2. The organic wastewater treatment apparatus according to claim 1, wherein the air release pipe is located upstream of a flow of the organic wastewater or at a position spaced apart from the sludge return path.

3. The organic wastewater treatment apparatus according to claim 1, wherein a discharge pressure of the air release pipe is adjusted to be equivalent to a discharge pressure of the aerator.

4. The organic wastewater treatment apparatus according to claim 1, wherein

the biological treatment tank includes a plurality of biological treatment units connected in series, each of the biological treatment units including a pair of the anoxic tank and the aerobic tank,

the sludge return path is configured to return activated sludge from the aerobic tank located most downstream to the anoxic tank located most upstream,

the organic wastewater treatment apparatus is configured to divide and supply the organic wastewater between the anoxic tanks of the respective biological treatment units and repeat denitrification treatment in the anoxic tanks and nitrification treatment in the aerobic tanks to biologically treat the organic wastewater, and

the organic wastewater treatment apparatus is configured to, based on a DO value of one of the aerobic tanks, supply air selectively either to the air release pipe or to the aerator via a switching mechanism provided to a membrane separator provided to the one aerobic tank during a filtration pause of the membrane separator.

5. A method for operating the organic wastewater treatment apparatus of claim 1, comprising:

in response to a DO value of the aerobic tank exceeding a predetermined threshold, switching from supplying air to the aerator to supplying air to the air release pipe via the switching mechanism during a filtration pause of the membrane separator.

6. A method for operating the organic wastewater treatment apparatus of claim 2, comprising:

in response to a DO value of the aerobic tank exceeding a predetermined threshold, switching from supplying air to the aerator to supplying air to the air release pipe via the switching mechanism during a filtration pause of the membrane separator.

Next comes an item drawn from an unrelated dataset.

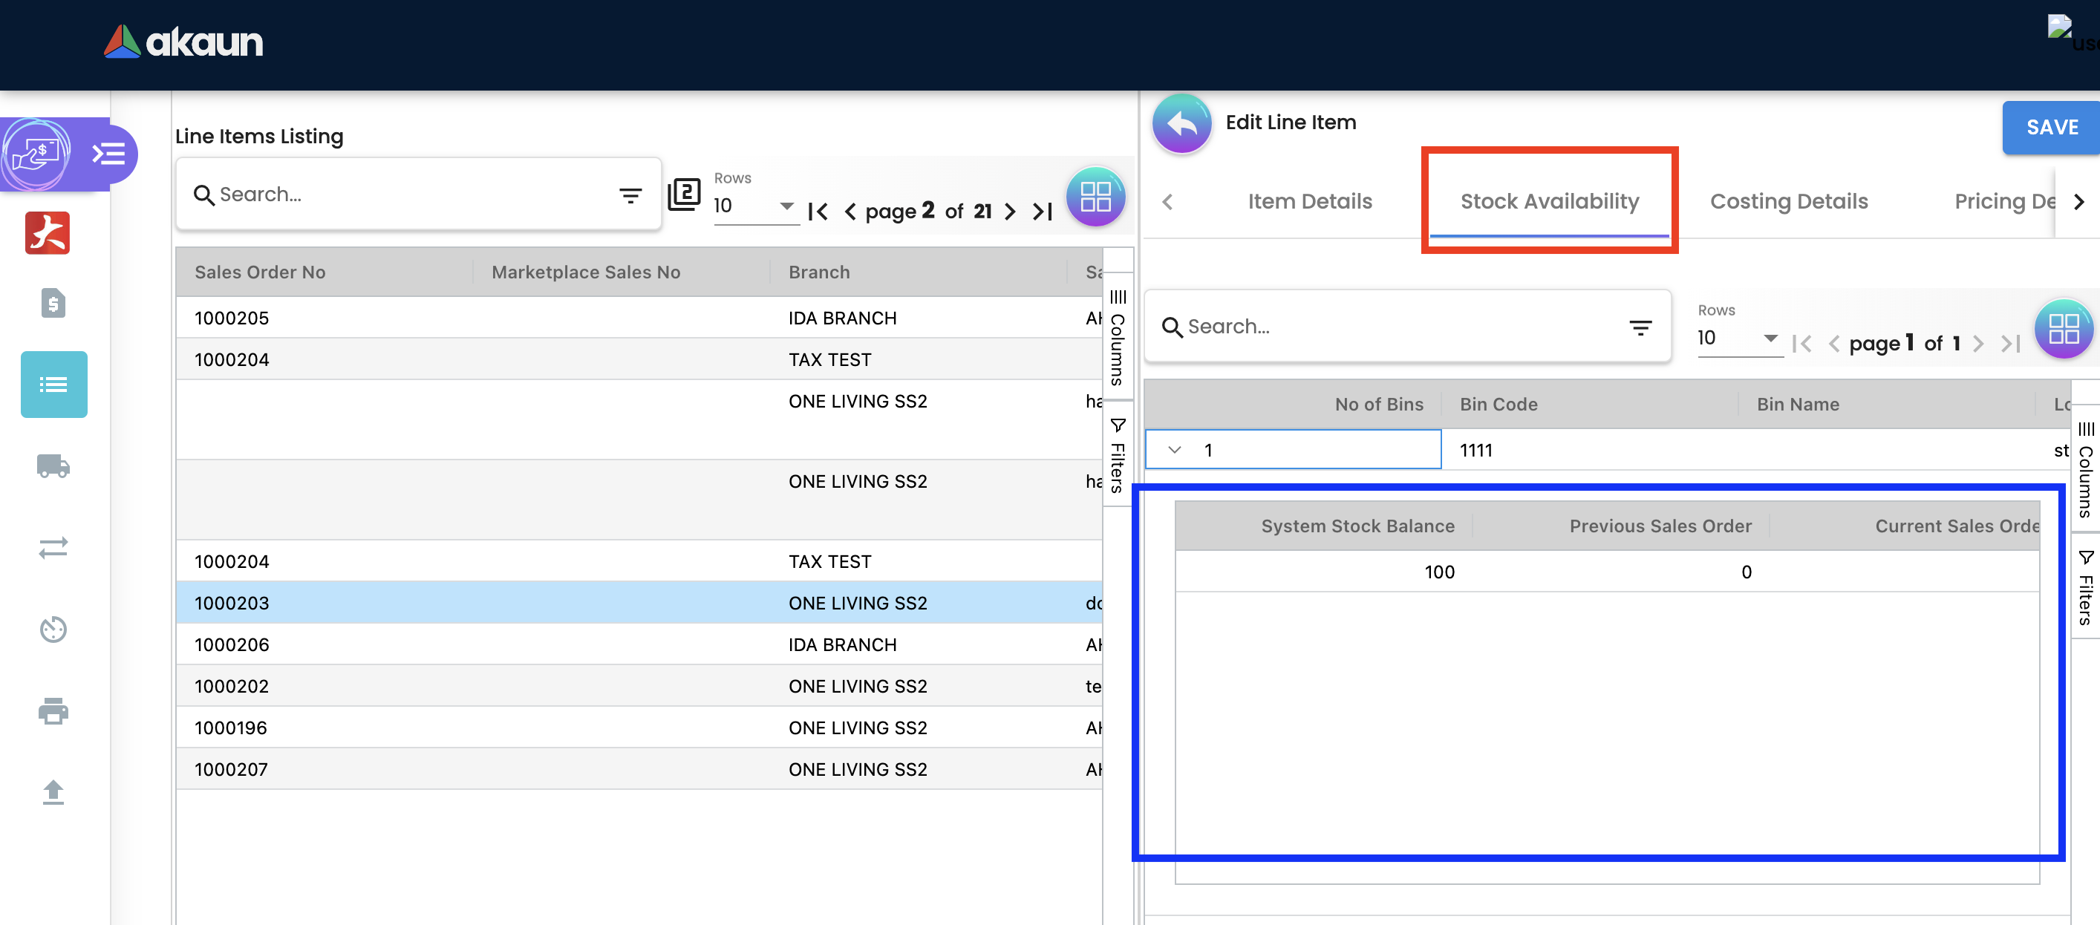Screen dimensions: 2100x925
Task: Open the grid view button in Line Items Listing
Action: 1095,197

7. A method for operating the organic wastewater treatment apparatus of claim 3, comprising:

in response to a DO value of the aerobic tank exceeding a predetermined threshold, switching from supplying air to the aerator to supplying air to the air release pipe via the switching mechanism during a filtration pause of the membrane separator.

8. A method for operating the organic wastewater treatment apparatus of claim 4, comprising:

in response to a DO value of the aerobic tank exceeding a predetermined threshold, switching from supplying air to the aerator to supplying air to the air release pipe via the switching mechanism during a filtration pause of the membrane separator.